* Start Input rows *
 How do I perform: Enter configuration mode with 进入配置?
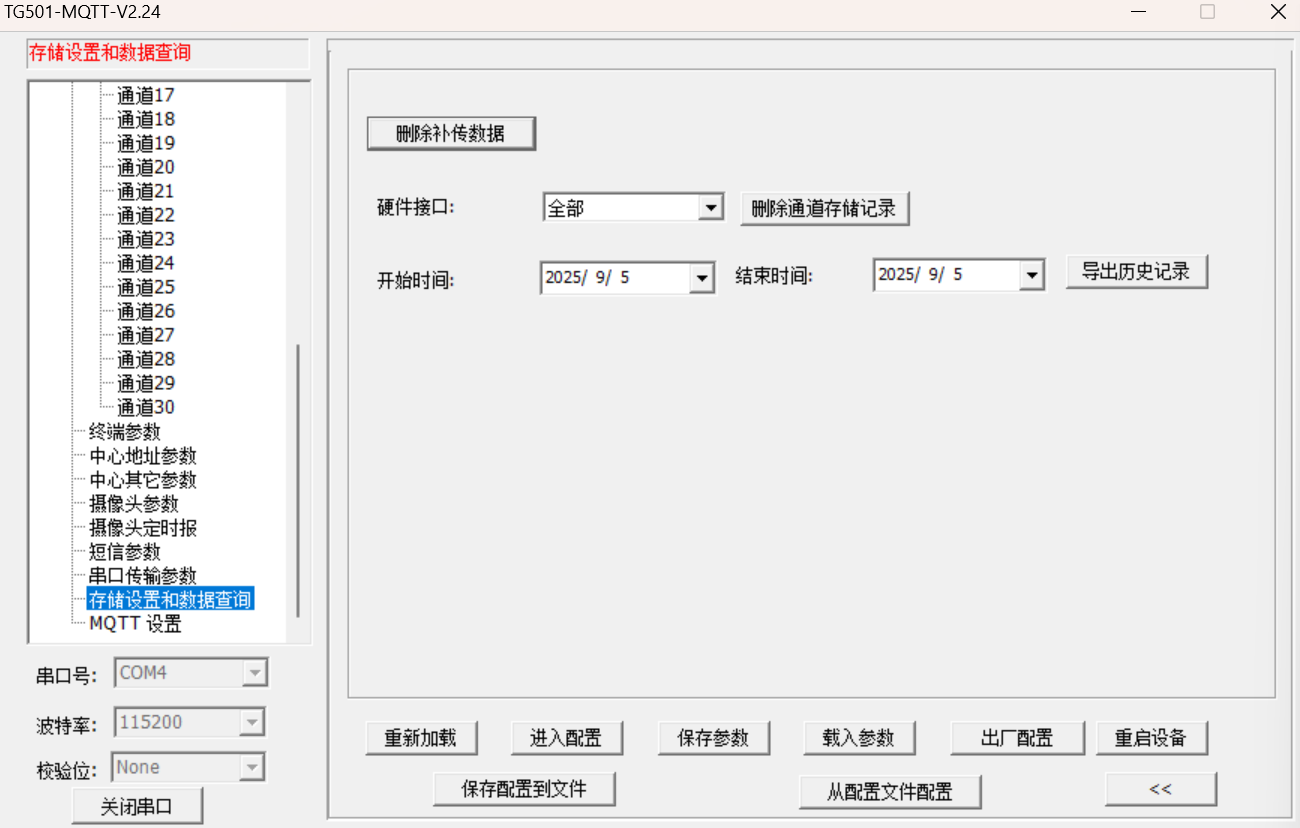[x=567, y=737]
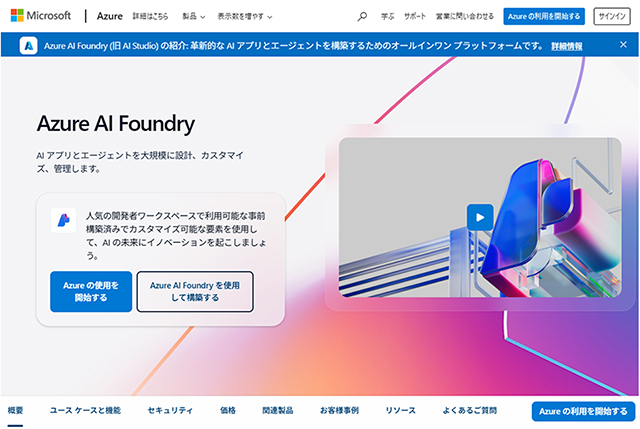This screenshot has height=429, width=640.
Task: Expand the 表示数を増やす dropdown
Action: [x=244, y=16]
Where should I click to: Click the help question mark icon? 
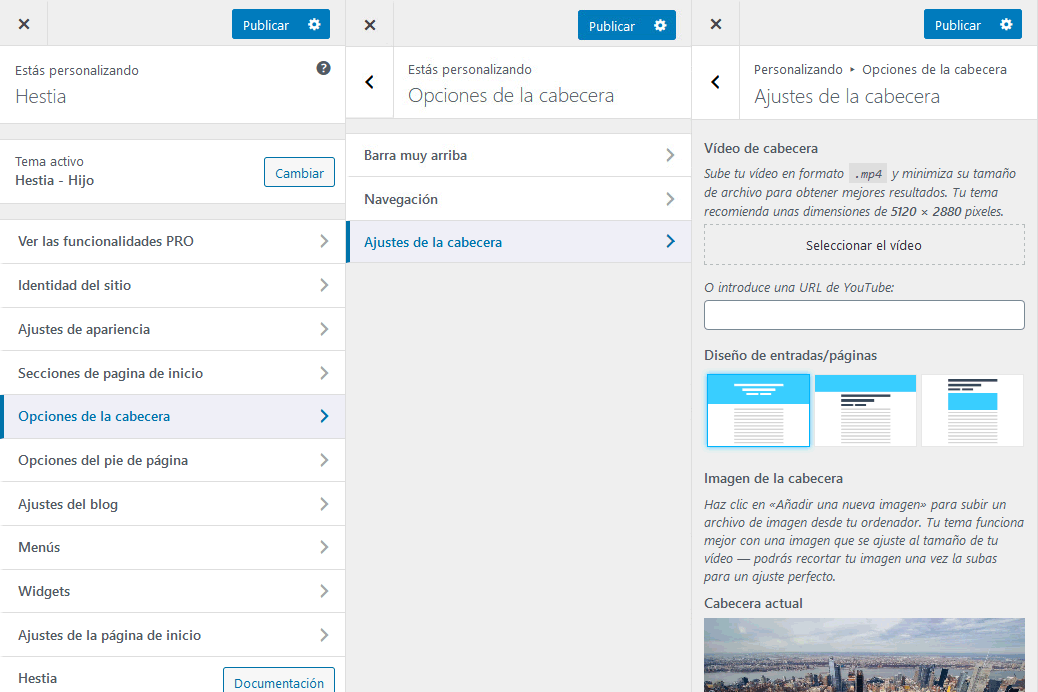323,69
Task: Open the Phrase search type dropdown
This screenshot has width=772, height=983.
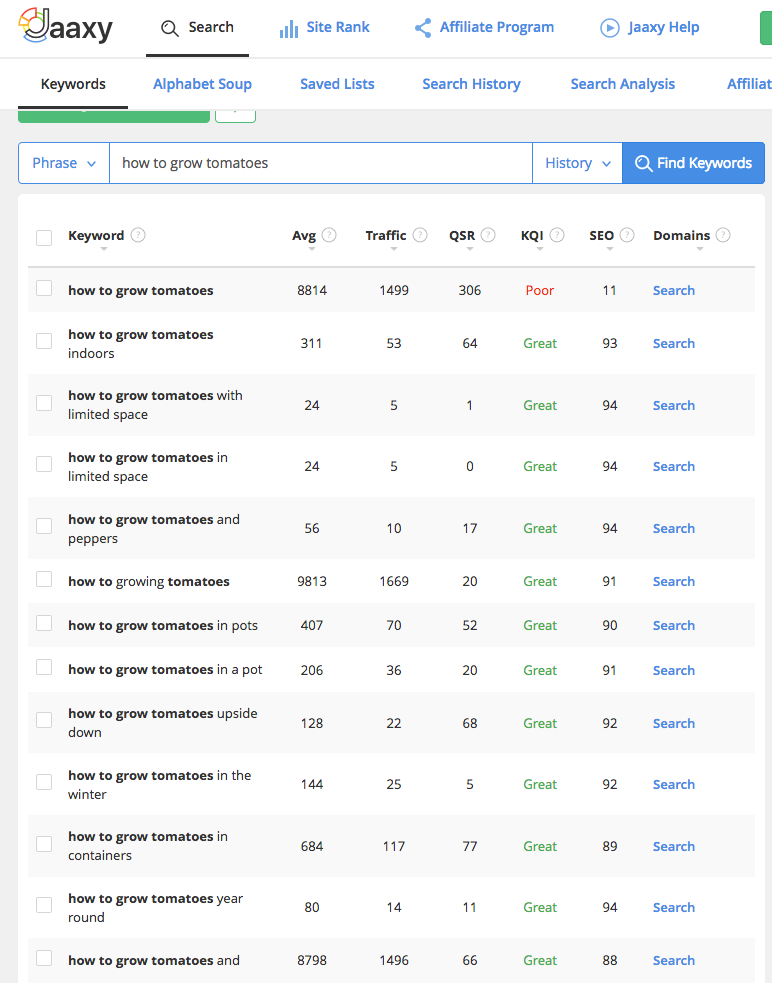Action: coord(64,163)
* End Input rows *
— What you will do —
Give the stretch from the line containing "Task: Open the Phrase search type dropdown" through the end of the listing as a numbered list, skipping any blank lines. Leave the pictures out.

— Exercise answer —
1. Task: Open the Phrase search type dropdown
2. This screenshot has width=772, height=983.
3. Action: coord(64,163)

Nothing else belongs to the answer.